Discovering the authorAfter deciphering that the woman writing
the messages had a son, the team spotted several mentions of “ma liberté”, as
well as the name “Walsingham”. It was only then that they understood the
significance of the documents.
“When we finally realized what it was,”
Lasry said, “I remember thinking, ‘No way. It cannot be that we just stumbled
upon this by chance. It surely would have been discovered much, much earlier.’”
Mary’s encoding was complex, he added. “The
cipher has 200 different symbols, which can all represent letters, numbers and
names,” Lasry said. “You have no idea of the date, the recipient or the sender.
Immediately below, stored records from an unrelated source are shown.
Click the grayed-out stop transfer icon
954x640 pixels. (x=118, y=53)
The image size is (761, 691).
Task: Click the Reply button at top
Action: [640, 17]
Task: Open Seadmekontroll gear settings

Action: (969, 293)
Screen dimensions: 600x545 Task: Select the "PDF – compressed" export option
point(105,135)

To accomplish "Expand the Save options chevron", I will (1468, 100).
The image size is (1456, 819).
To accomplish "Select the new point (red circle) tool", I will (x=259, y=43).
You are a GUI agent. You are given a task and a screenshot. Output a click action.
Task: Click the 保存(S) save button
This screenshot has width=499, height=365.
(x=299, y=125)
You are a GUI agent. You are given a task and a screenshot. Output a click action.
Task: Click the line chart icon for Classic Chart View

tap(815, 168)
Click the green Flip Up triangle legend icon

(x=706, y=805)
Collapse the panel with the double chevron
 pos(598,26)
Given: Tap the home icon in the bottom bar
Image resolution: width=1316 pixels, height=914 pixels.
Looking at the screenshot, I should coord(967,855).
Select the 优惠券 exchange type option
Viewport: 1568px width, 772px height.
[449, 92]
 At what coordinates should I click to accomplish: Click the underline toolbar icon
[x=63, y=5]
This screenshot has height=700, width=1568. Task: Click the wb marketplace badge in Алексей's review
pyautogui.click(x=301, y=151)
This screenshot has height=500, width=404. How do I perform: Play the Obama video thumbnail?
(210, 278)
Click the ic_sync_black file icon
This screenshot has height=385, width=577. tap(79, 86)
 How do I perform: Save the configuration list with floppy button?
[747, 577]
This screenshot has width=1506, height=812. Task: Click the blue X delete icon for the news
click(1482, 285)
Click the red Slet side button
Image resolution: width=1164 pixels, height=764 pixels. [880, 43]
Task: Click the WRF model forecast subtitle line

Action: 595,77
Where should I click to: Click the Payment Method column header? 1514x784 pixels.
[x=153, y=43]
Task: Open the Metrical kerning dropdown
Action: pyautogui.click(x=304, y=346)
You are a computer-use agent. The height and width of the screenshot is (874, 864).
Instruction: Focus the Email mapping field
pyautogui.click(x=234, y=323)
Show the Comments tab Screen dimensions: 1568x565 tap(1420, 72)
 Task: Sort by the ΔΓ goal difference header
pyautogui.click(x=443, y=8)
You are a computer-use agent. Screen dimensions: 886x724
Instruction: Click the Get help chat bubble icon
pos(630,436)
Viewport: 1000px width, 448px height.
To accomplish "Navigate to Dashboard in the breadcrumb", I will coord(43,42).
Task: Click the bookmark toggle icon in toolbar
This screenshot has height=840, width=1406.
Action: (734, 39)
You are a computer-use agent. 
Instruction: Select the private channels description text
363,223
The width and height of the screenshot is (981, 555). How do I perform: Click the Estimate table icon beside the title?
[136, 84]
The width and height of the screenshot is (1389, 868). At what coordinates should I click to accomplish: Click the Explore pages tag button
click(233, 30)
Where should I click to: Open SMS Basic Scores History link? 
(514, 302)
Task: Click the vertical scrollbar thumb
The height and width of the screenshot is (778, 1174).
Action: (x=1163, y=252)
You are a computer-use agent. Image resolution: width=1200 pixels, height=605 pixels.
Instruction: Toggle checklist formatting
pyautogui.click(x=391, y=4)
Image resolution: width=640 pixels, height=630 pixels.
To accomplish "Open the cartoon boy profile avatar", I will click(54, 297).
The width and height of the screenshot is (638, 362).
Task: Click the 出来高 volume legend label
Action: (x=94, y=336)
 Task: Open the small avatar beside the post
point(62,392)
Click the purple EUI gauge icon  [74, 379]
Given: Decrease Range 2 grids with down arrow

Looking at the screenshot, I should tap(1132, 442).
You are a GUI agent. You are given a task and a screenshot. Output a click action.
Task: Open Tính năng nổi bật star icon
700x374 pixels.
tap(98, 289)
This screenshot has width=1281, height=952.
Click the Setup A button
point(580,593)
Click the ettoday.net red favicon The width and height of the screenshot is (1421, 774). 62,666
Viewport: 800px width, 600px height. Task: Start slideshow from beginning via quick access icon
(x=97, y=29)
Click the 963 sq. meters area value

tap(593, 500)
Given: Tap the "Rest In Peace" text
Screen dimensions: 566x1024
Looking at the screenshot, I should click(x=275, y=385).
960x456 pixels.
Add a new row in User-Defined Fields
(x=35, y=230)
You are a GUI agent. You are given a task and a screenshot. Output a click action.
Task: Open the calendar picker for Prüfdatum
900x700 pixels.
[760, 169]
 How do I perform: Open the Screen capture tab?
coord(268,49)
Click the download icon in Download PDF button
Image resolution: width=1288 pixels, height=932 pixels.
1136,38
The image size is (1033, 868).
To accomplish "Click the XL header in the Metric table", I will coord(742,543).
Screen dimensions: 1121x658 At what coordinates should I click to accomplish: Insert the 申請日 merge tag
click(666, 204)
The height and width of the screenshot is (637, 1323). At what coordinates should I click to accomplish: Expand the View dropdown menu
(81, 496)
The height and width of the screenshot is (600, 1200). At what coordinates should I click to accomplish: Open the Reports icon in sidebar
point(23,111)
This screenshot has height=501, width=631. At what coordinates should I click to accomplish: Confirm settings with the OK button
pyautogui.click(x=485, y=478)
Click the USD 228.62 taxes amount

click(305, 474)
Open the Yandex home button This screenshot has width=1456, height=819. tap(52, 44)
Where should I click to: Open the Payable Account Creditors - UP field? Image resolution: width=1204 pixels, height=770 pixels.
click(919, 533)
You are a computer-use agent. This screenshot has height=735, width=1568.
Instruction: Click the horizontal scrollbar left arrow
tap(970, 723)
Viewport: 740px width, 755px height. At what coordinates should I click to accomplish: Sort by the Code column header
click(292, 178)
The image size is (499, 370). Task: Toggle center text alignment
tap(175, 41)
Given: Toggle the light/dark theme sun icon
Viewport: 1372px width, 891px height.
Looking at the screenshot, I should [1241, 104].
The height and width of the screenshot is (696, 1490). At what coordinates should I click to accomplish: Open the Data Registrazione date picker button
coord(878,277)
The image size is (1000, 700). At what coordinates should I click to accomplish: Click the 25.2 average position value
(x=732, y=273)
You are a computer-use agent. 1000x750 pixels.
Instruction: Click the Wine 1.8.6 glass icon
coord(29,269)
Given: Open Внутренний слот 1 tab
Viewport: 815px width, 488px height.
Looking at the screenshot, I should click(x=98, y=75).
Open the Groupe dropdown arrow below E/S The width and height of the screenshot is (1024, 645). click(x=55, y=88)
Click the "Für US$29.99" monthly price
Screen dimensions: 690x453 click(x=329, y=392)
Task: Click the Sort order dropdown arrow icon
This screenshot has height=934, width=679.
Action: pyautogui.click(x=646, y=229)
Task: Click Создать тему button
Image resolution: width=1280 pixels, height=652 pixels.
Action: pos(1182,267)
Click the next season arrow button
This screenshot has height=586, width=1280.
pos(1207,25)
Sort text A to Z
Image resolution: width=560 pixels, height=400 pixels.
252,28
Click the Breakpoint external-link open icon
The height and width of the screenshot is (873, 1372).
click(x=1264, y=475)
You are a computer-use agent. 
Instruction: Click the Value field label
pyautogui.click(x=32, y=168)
Nobody could have guessed what it was.
“It was kind of like an onion you have to
peel,” he said. “We had to work layer by layer.”
John Guy, a Cambridge University historian
whose 2004 biography of Mary was the basis of a 2018 film starring Saoirse
Ronan and Margot Robbie, said in a statement that the findings were a “literary
and historical sensation”.
“They will occupy historians of Britain and
Europe and students of the French language and early modern ciphering
techniques for many years to come,” he said.
For now, with a second phase of the project
already underway, there is no holiday on the horizon for the code breakers.
“We are not going to take a break,” Lasry
said. “We never stop. We always look for new ciphers.”